Le changement durable du contrôle constitue un élément de définition de la notion
d’opération de concentration et ainsi de la contrôlabilité de cette opération au titre du
contrôle des concentrations. Ainsi que le rappelle l’avocat général Tanchev dans ses
conclusions rendues dans l’affaire Mowi ASA contre Commission européenne (CJUE, 4 avril
2020, aff. C-10/18 P), « pour qu’une concentration soit constituée, il faut qu’il y ait un
changement du contrôle ». Ne constitue donc pas une concentration, une opération dans
laquelle ni l’identité des personne qui contrôlent les entreprises concernées ni la qualité du
contrôle ne sont modifiées.
Le premier paragraphe de l’article 3 du règlement n°139/2004 relatif au contrôle des
concentrations entre entreprises dispose qu’« une concentration est réputée réalisée
lorsqu’un changement durable du contrôle résulte » d’une fusion ou « de l’acquisition, par une ou plusieurs personnes détenant déjà le contrôle d’une entreprise au moins ou par une ou plusieurs entreprises, du contrôle direct ou indirect de l’ensemble ou de parties d’une ou de plusieurs autres entreprises ». Le quatrième paragraphe de ce même article précise que la création d’une entreprise commune « accomplissant de manière durable toutes les fonctions d’une entité économique autonome » constitue également un changement durable de contrôle. La condition d’« entité économique autonome » s’explique par la volonté de ne soumettre au contrôle que les opérations susceptibles de modifier la structure du marché.
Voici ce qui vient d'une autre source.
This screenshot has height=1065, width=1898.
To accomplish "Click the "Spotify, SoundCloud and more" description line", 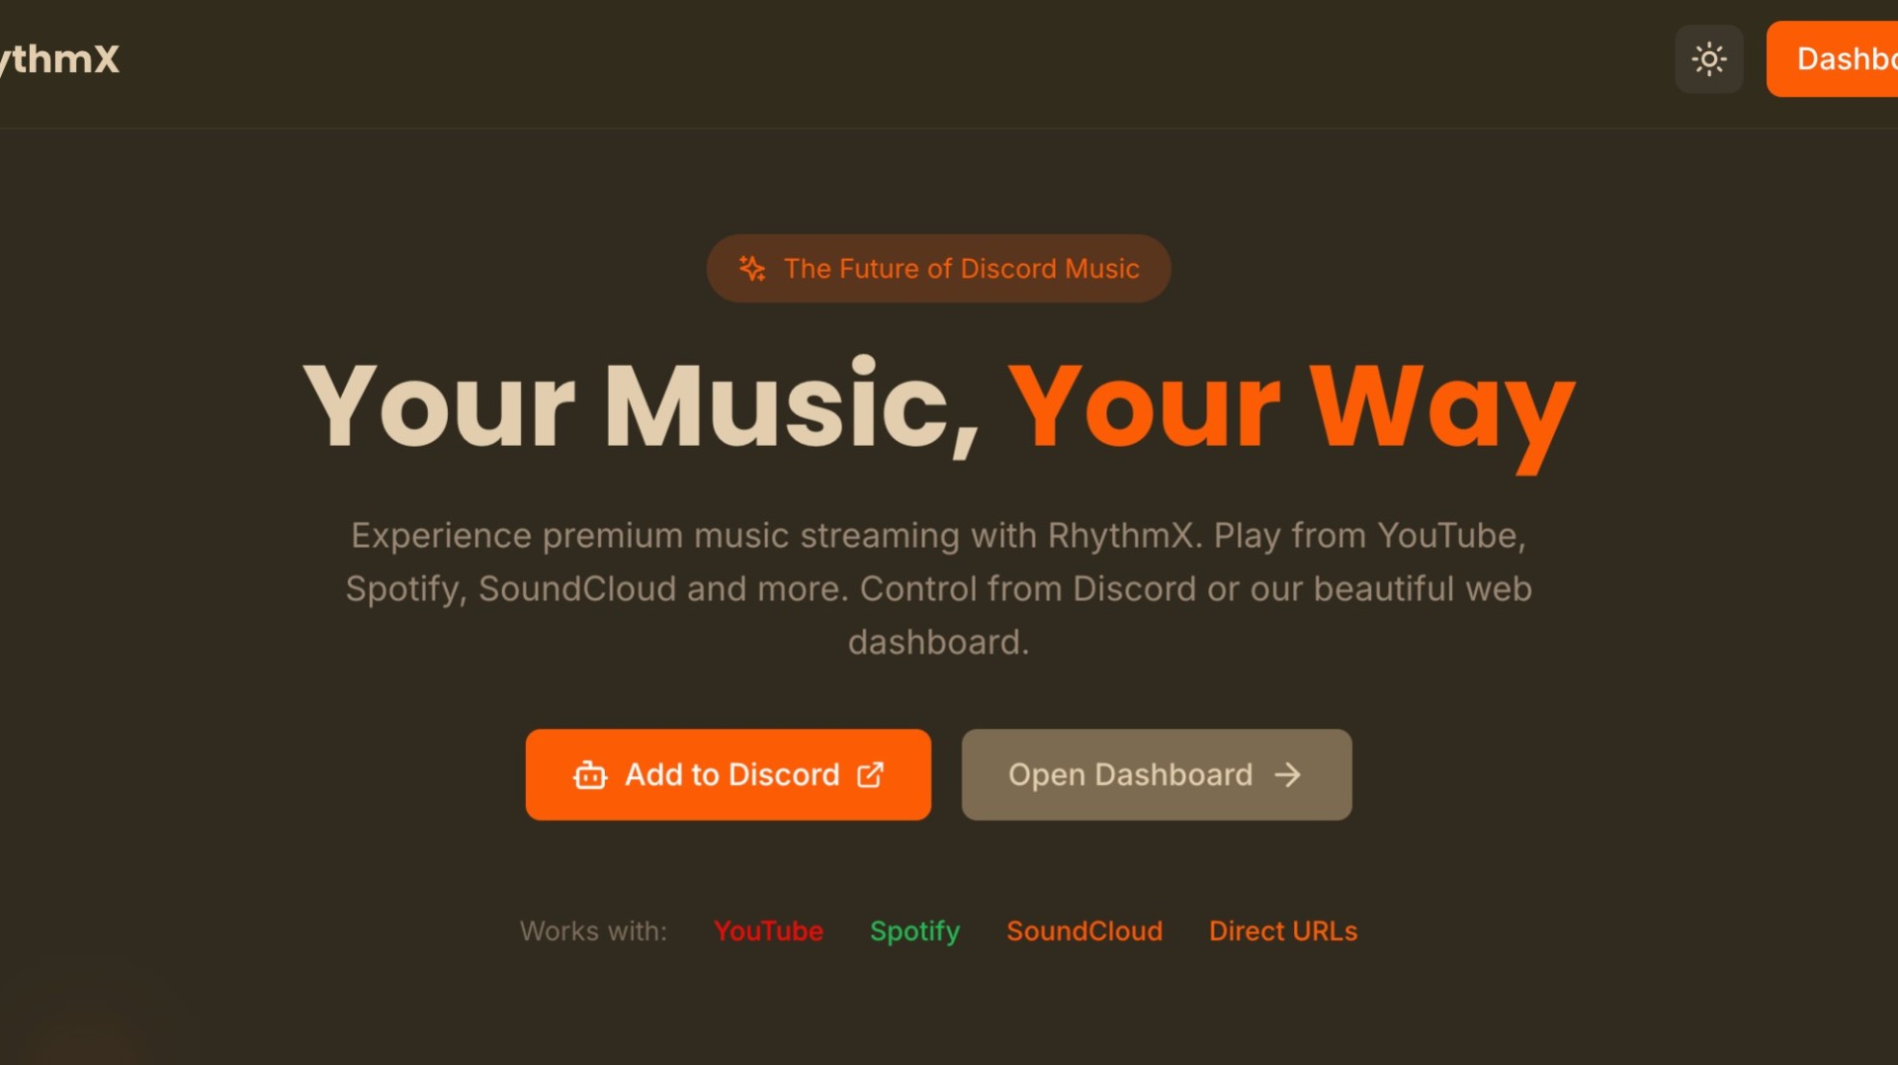I will click(938, 589).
Le droit interne reprend cette logique dans l’article L. 430-1 du code de commerce et précise la notion de contrôle au sens de cet article. Il dispose en son troisième alinéa que « le contrôle découle des droits, contrats ou autres moyens qui confèrent, seuls ou conjointement et compte tenu des circonstances de fait ou de droit, la possibilité d’exercer une influence déterminante sur l’activité d’une entreprise ». Le changement de contrôle ne résulte ainsi pas exclusivement de l’acquisition d’une majorité des droits de vote mais peut découler de droits, de contrats ou de circonstances conférant une influence déterminante sur les décisions stratégiques de l’entreprise, et notamment « la composition, les délibérations ou les décisions des organes d’une entreprise ». Voir, Contrôle (notion).
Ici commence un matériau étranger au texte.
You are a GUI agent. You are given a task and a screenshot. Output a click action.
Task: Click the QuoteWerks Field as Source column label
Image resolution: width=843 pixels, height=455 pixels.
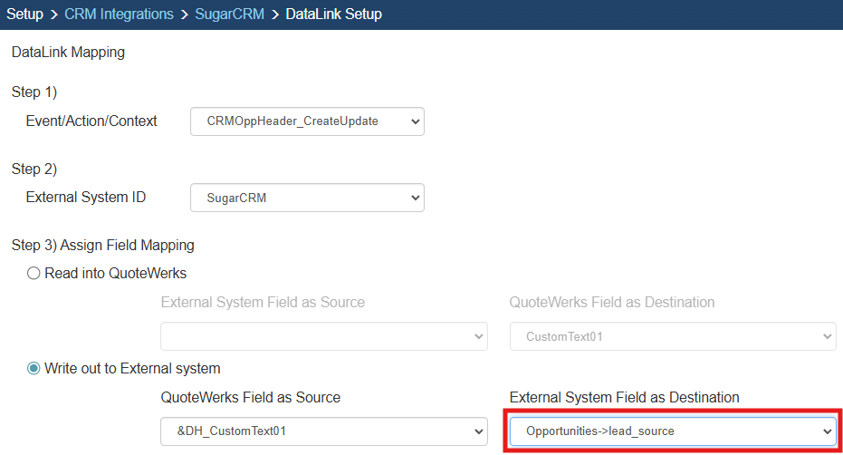point(250,398)

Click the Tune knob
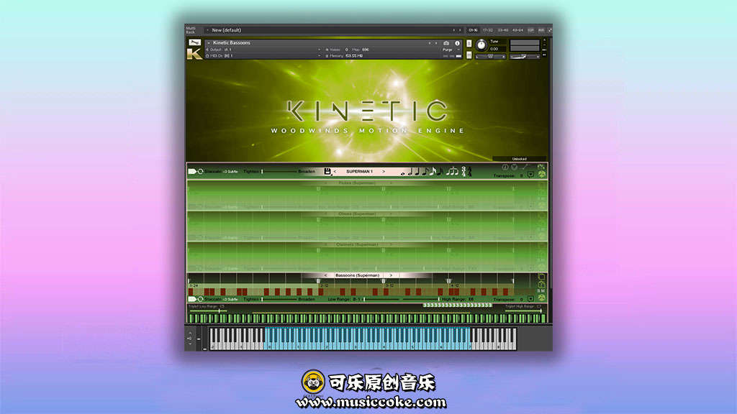pyautogui.click(x=481, y=45)
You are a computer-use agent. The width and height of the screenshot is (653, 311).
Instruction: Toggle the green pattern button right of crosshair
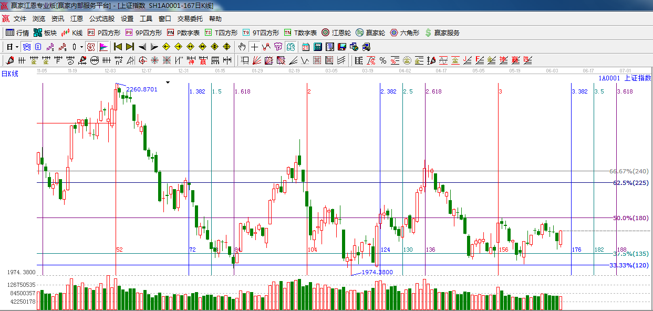click(290, 47)
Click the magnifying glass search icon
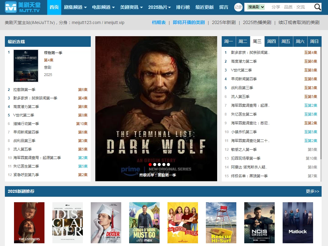The height and width of the screenshot is (246, 328). coord(318,7)
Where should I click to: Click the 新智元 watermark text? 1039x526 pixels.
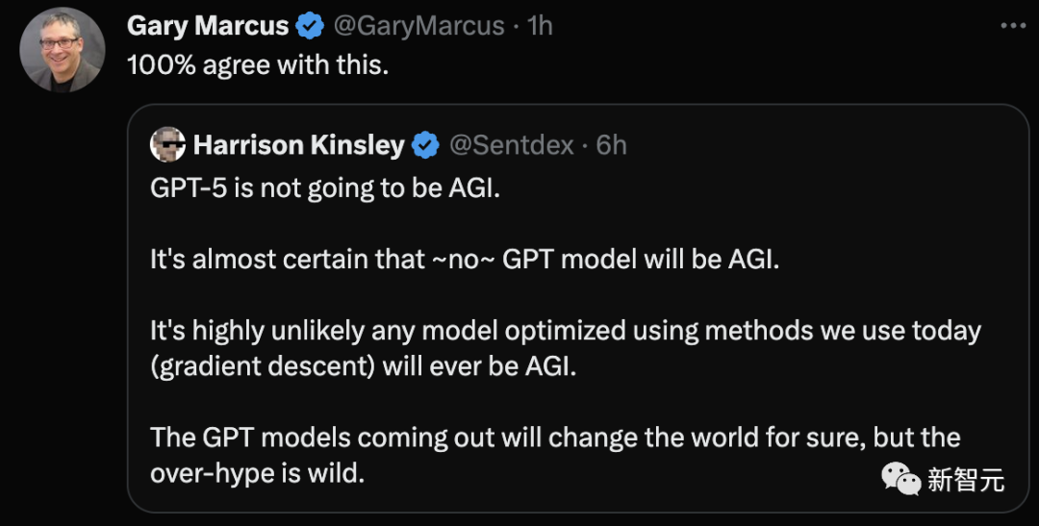click(x=966, y=479)
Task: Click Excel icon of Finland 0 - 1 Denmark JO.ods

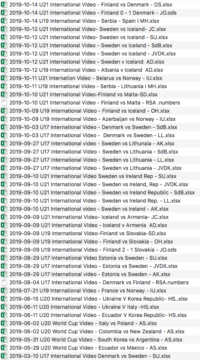Action: (4, 12)
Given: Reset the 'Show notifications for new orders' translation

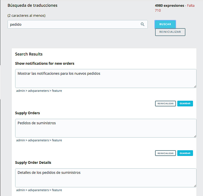Looking at the screenshot, I should click(x=165, y=104).
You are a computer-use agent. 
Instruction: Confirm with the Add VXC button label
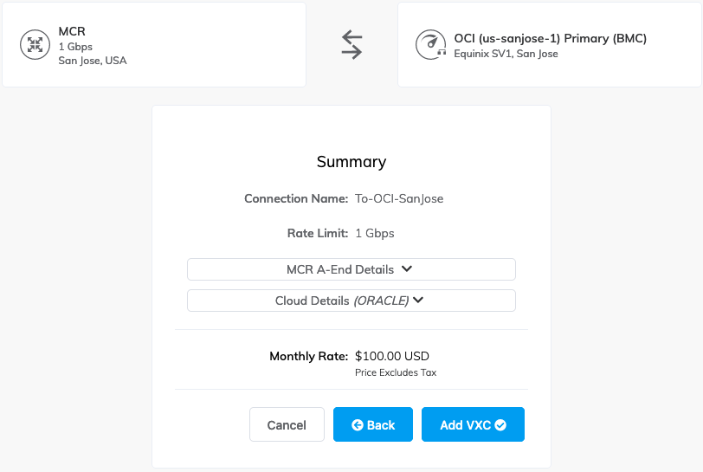pyautogui.click(x=465, y=425)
Le changement de contrôle sur une entreprise peut donc résulter de la modification de
l’identité des personnes qui l’exercent. Ainsi constitue un changement de contrôle
l’acquisition du contrôle exclusif de la société cible auprès d’une entreprise qui exerçait déjà
un contrôle exclusif. Il en est de même en cas de modifications des sociétés qui exercent un
contrôle conjoint sur une entreprise, indépendamment du maintien du contrôlant
historique.
Le changement de contrôle peut également résulter de la modification de la nature du
contrôle. Ainsi, l’acquisition du contrôle exclusif ou conjoint sur une entreprise auparavant
non contrôlée constitue une opération de concentration. C’est également le cas lors du
passage d’un contrôle exclusif à un contrôle conjoint ou inversement. La Cour de justice a
toutefois précisé qu’une concentration n’est réputée réalisée à l’issue du changement de la
nature du contrôle exercé sur une entreprise existante, qui, antérieurement exclusif, devient conjoint, qu’à la condition que l’entreprise commune issue d’une telle opération accomplisse
de manière durable toutes les fonctions d’une entité économique autonome, sous peine d’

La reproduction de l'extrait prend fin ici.